End-to-end encryption is a security tool used by many applications, including the Facebook Messenger, WhatsApp and Signal, to further ensure the privacy of users. Messages sent using this tool are encrypted before leaving the sender's phone or computer, with a key unique to the devices at both ends of an exchange.
Even if they are monitored during transmission by one hacker or by a government agency, the messages can not be read by third parties, as the only ones Appliances that can decode them are those that belong to the sender and the intended recipient. However, the EU seems to be moving now against end-to-end encryption data, following a series of terrorist attacks that took place in Paris, Vienna and Nice.
Home Affairs ministers from EU member states earlier this month called on heads of state to address the issue of data encryption so that digital data can be collected and used legally by the competent authorities.
This move comes after the leak of many EU documents. One of those originally posted by Political, concerned measures against end-to-end encryption as a way to combat child abuse, suggesting that "the fight against this type of illegal content was the least controversial". The privacy end-to-end encryption poses a problem for government agencies trying to monitor criminal activity and communications.

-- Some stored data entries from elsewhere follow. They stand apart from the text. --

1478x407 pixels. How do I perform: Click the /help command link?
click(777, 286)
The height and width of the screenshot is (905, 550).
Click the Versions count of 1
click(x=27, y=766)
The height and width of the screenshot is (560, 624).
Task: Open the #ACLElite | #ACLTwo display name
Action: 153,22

EU representative stated in CNBC that EU regulators they have long sought a balance between the privacy of individuals and the ability of the police to do their job. In addition, Member States have, in many cases, sought solutions that allow law enforcement and other competent authorities to obtain legal access in digital evidence, without prohibiting or weakening encryption.
As set out in the Union's July Security Strategy, the bloc advocates an approach that maintains the effectiveness of encryption in protecting the privacy and security of communications, while providing an effective response to serious crimes and terrorist incidents.
The EU coordinator for counter-terrorism, Gilles de Kerchove, sought to do so by avoiding a "back-door" approach in favor of what he sees as a "front-door" counterpart, in which a third party cooperates, instead of without, with the consent of the of the encryption provider.
Ray Walsh, a digital privacy expert at ProPrivacy, said such an approach was impossible, adding that it would eliminate data ownership and access control, which would inevitably lead to fundamental vulnerabilities. He also stressed that the adoption of this type of legislation would be detrimental to the general public. Walsh is skeptical that the back-door approach is ready for discussion, stressing that it poses problems for national security and data privacy, without really reducing the likelihood that criminals will find secret means of communication, either through the dark web or through other encrypted media.
"In addition, Walsh emphasized that the possibility of free and private communication is a fundamental human right in any free and open society," he said. Abolishing the ability of citizens to share information without complying with it will lead to higher levels of censorship and the inability of people to exercise freedom of expression.
In addition, Alex Clarkson, a lecturer in German, European and international studies at King's College London, noted that measures such as those being discussed are an ongoing part of the governments' agenda.